◆ Given task ◆
Put the lines from the line with "You are a computer-use" to the line with "[x=341, y=107]" into a JSON list of strings, one string per line, leaving out blank lines and pictures.

## BEGIN Source data

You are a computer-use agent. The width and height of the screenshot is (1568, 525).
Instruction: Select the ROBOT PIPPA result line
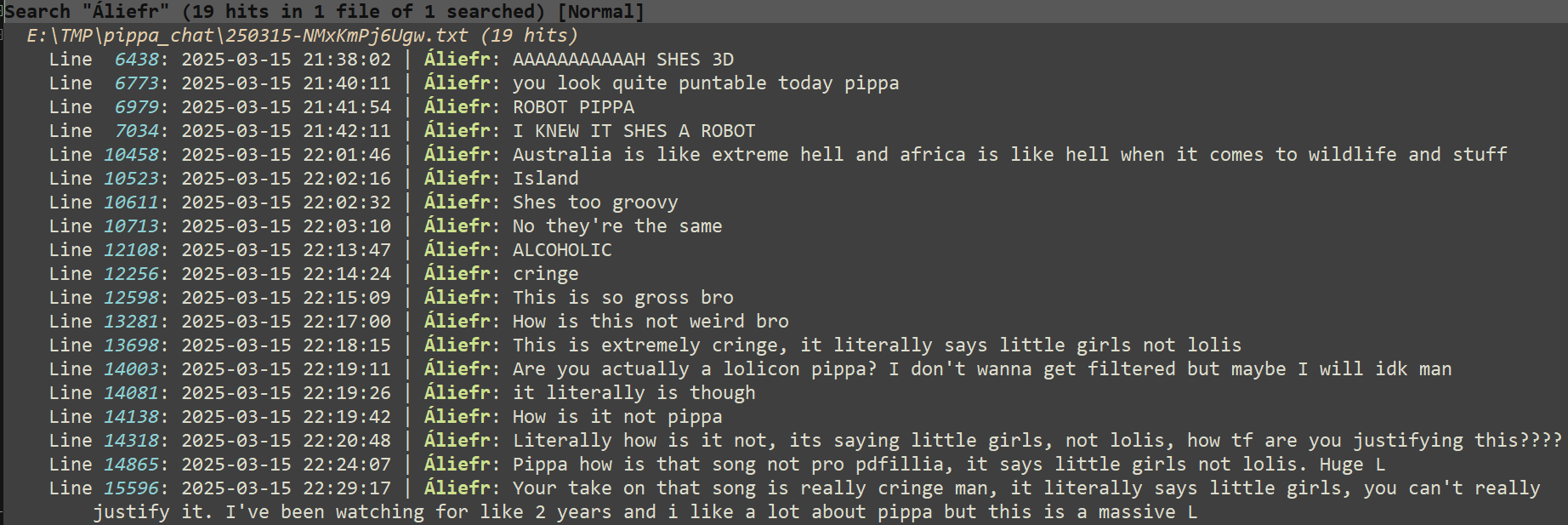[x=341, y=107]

## END Source data
## BEGIN Source data

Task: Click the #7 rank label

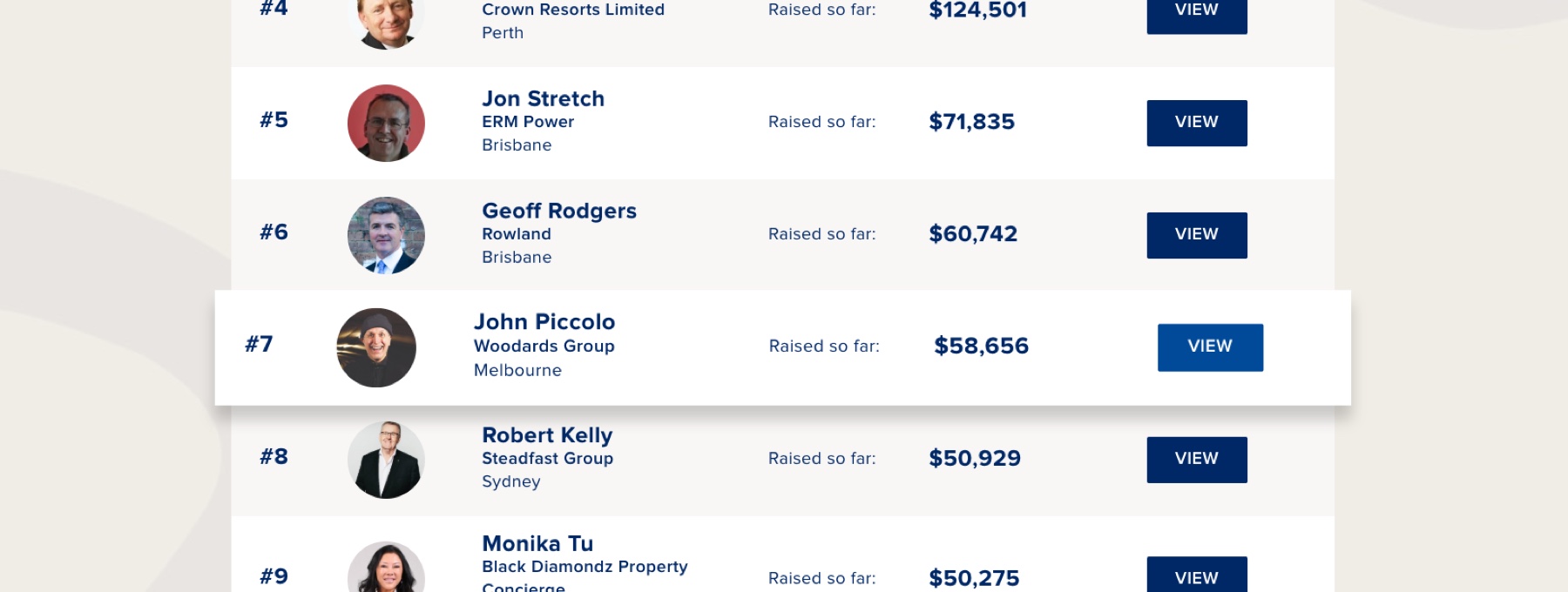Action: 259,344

## END Source data
## BEGIN Source data

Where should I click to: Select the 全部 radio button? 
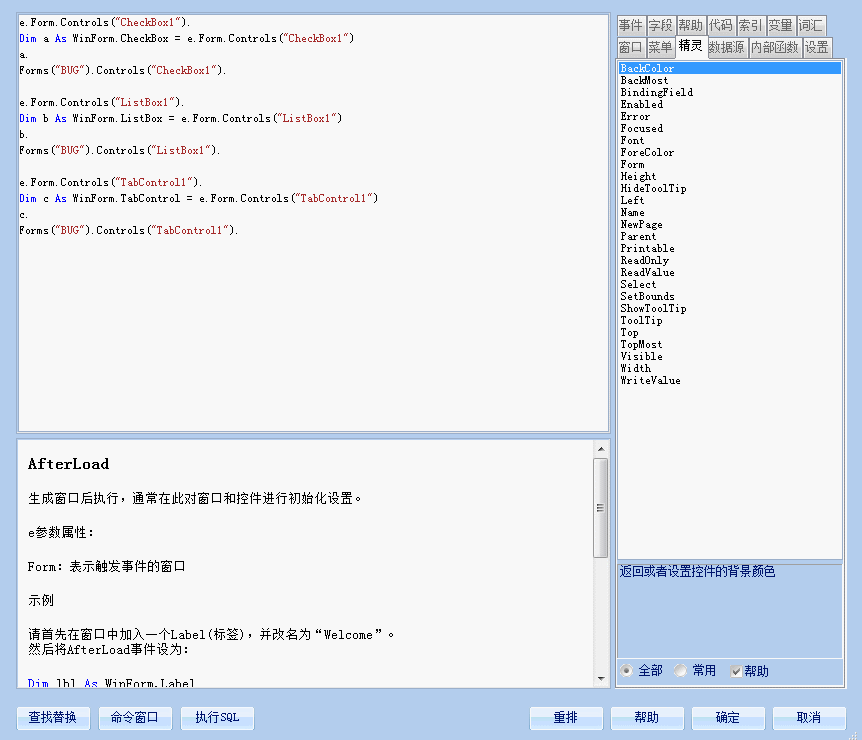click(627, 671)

## END Source data

◆ The answer ◆
[
  "You are a computer-use agent. The width and height of the screenshot is (1568, 525).",
  "Instruction: Select the ROBOT PIPPA result line",
  "[x=341, y=107]"
]